硫酸铵分级沉淀法中硫酸铵的浓度是分离蛋白的关键,此法已应用于各种植物种子蛋白的提取。该方法用于提取枸杞蛋白,40%硫酸铵浓度是枸杞的最佳提取条件[23]。落葵种子蛋白提取工艺优化试验中,95%饱和硫酸铵沉淀效果最好[24]。硫酸铵分级沉淀法是一种分离富硒大豆蛋白组分的有效方法,且60%硫酸铵较佳[25]。用90%饱和硫酸铵从扁豆种子中提取的清蛋白的分子量为26.5 kDa[26],说明植物蛋白提取的最适硫酸铵饱和度与不同来源蛋白的溶解度有关。本研究发现,采用65%硫酸铵分离花生清蛋白的效果最好,且纯化后的花生清蛋白电泳结果表明其有3个亚基,相对分子质量均小于20 kDa,与巴西坚果分子量(12 kDa)相似[27]。硫酸铵分级沉淀法步骤简便、效果明显,适合分离小分子量花生清蛋白,且能够较好地保留花生清蛋白的活性。
花生清蛋白在清除DPPH自由基和羟基自由基中均表现出较强的能力。花生清蛋白DPPH自由基清除能力与荞麦清蛋白相当,但花生2S清蛋白的羟基自由基清除效果更佳[28]。本试验中花生清蛋白的自由基的清除能力与其蛋白浓度呈正相关,这一结果与火龙果籽清蛋白抗氧化特性一致[29]。最新研究发现,花生叶中可溶性蛋白也具有抗氧化性[30],其DPPH自由基清除能力高于花生清蛋白,但羟基自由基清除能力弱于花生清蛋白。

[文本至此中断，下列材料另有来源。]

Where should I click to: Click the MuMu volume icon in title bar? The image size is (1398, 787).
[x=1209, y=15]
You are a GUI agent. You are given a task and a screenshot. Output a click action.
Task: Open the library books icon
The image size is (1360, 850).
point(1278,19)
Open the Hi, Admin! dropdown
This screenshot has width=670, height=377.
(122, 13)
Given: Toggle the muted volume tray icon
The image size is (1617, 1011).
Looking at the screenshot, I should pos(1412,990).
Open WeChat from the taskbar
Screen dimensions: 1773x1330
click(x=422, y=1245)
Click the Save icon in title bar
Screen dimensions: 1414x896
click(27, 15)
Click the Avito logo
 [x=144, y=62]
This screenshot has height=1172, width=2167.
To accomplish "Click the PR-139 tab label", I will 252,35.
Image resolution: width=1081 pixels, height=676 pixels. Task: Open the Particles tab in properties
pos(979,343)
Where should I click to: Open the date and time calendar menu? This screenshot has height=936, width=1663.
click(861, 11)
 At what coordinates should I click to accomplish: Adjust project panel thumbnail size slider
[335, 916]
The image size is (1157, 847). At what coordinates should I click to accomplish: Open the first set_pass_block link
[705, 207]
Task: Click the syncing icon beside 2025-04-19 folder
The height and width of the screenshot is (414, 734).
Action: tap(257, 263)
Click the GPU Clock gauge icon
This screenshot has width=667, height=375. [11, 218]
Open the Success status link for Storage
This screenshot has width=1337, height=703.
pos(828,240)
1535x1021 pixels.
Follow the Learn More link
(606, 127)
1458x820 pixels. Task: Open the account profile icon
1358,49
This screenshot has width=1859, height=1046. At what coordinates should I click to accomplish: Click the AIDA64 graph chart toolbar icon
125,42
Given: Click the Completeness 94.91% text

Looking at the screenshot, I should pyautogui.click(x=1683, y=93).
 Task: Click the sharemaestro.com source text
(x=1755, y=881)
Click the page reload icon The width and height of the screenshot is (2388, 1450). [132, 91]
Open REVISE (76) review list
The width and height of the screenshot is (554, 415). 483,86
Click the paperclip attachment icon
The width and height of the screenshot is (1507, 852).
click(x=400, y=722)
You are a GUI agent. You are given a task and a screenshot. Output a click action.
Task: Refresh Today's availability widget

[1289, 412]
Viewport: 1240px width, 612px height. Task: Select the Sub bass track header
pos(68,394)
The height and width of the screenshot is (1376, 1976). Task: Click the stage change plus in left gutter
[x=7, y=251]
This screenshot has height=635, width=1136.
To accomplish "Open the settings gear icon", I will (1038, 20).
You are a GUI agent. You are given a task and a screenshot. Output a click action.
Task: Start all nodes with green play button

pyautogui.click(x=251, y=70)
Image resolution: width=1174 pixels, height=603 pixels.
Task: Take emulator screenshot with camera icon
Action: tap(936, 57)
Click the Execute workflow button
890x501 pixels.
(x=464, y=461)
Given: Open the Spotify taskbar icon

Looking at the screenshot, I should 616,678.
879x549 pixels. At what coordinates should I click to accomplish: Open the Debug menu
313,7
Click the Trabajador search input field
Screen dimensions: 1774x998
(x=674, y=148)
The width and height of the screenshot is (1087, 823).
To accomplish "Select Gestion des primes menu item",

花生清蛋白具有DNA酶活性,可降解DNA,Ca2+、Mg2+、Na+、K+金属离子均可增强花生清蛋白的DNA酶活性。这是继葫芦科南瓜[22]、夹竹桃科靛木[31]后,首次在豆科植物花生的清蛋白中发现有DNA酶活性,这可能是小分子量的清蛋白所特有的功能。已知Mg2+对多种酶活力都有促进作用,如DNA聚合酶、磷酸酶等,广泛参与生物体各种能量物质代谢。本研究中Mg2+也是花生清蛋白最佳的DNA酶活促进剂,这可能与其蛋白结构性质有关,具体机理有待进一步研究。此外,花生粕中含丰富的蛋白质[32-33],下一步可深入研究蛋白结构与功能间的关系,从蛋白组学层面挖掘更多有开发利用价值的活性功能,为花生的产品开发、高值化利用提供基础。
本试验从花生粕中分离纯化得到花生清蛋白,电泳结果表明,其由3个亚基组成,相对分子质量分别为 14.5、15.5、17.2 kDa。花生清蛋白具有体外抗氧化性及DNA酶活性,且Ca2+、Mg2+、K+、Na+4种金属离子均能增强清蛋白DNA酶活性,DPPH自由基和羟基自由基清除活力均与清蛋白浓度呈正相关。